Psychiatrzy: historyk Memoriału nie jest pedofilem. "Nie robił nic złego ani dziewczynce, ani Rosji"

[object Object]
Memoriał bada zbrodnie stalinowskie i sprzeciwia się gloryfikacji StalinaReuters
wideo 2/2

Rosyjscy psychiatrzy orzekli, że szef karelskiego oddziału Stowarzyszenia Memoriał Jurij Dmitrijew, oskarżany o sporządzanie pornografii dziecięcej, jest psychicznie zdrowy i nie jest zboczony seksualnie - taką informację przekazaną przez adwokata mężczyzny podają we wtorek media.

Rosyjska niezależna "Nowaja Gazieta" pisze, że oficjalny wynik ekspertyzy psychiatrycznej, przeprowadzonej w Centrum im. Serbskiego odczytano we wtorek na zamkniętym posiedzeniu sądu w Pietrozawodsku. Dziennikarzy poinformował o tym adwokat Dmitrijewa, Wiktor Anufrijew.

Adwokat: nie ma odchyleń

Według adwokata ekspertyza wykazała, że Jurij Dmitrijew jest zdrowy i że w sferze seksualnej nie ma odchyleń. "Wręcz napisano, że nie jest pedofilem, toteż fotografii (obnażonej przysposobionej córki - N.G.) nie robił w takich celach. Próbował tylko zapobiec możliwemu odebraniu mu adoptowanego dziecka" - powiedział, cytowany przez dziennik, obrońca Dmitrijewa. Dodał, że jego klient "nie robił nic złego ani dziewczynce, ani ustrojowi Rosji".

Na posiedzenie sądu we wtorek Jurij Dmitrijew przyszedł z domu niekonwojowany. 27 stycznia wypuszczono go z aresztu, ma jednak zakaz opuszczania Rosji.

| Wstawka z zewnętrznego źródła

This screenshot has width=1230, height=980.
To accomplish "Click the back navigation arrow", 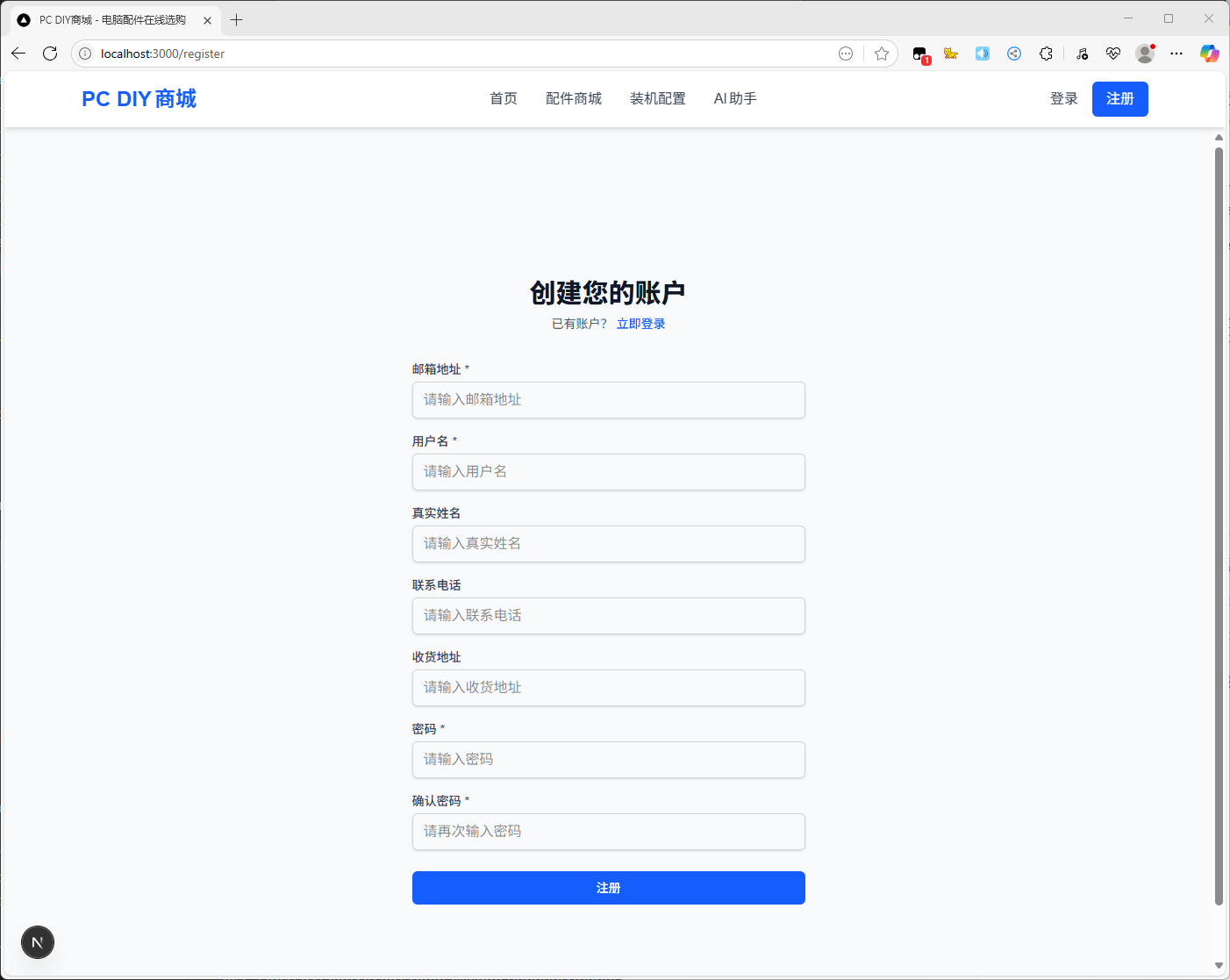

Przeciwko 62-letniemu Dmitrijewowi toczy się proces. Mężczyźnie zarzuca się m.in. tworzenie materiałów pornograficznych z udziałem osoby nieletniej - adoptowanej córki. Dmitrijew i jego otoczenie utrzymują, że fotografie miały na celu dokumentowanie stanu zdrowia dziecka. Według jednej ze znajomych Dmitrijewa zaczął on robić zdjęcia, gdy wychowawczynie dziewczynki błędnie uznały ślady atramentu na jej ciele za siniaki. Historyk, któremu grozi do 15 lat więzienia, nie przyznaje się do winy.

Memoriał: to prowokacja

Dmitrijew został zatrzymany pod koniec 2016 r. Stowarzyszenie Memoriał ocenia, że zarzuty wobec niego są prowokacją, której celem jest uniemożliwienie historykowi dalszej działalności i zniszczenie jego reputacji. Od wielu lat Jurij Dmitrijew prowadził poszukiwania miejsc pochówku ofiar represji w Karelii. W 1997 roku odkrył masowe groby z lat 30. ubiegłego wieku na uroczysku Sandarmoch niedaleko miasta Miedwieżjegorsk. Jest autorem wielu publikacji, w tym imiennych wykazów ofiar represji, w których zebrano dane tysięcy ludzi. W 2015 roku został odznaczony polskim Złotym Krzyżem Zasługi. W styczniu grupa rosyjskich pisarzy i artystów ogłosiła list otwarty w obronie historyka. Wśród prawie 40 sygnatariuszy byli pisarze Ludmiła Ulicka i Władimir Wojnowicz, twórca animacji filmowej Jurij Norsztejn, historycy Andriej Zubow i Nikołaj Swanidze, poeta i bard Julij Kim, a także moskiewski duchowny i teolog ojciec Aleksiej Uminski. Kolejne posiedzenie sądu w sprawie Dmitrijewa wyznaczono na 14 marca. Na 20 marca zaplanowano wystąpienia stron.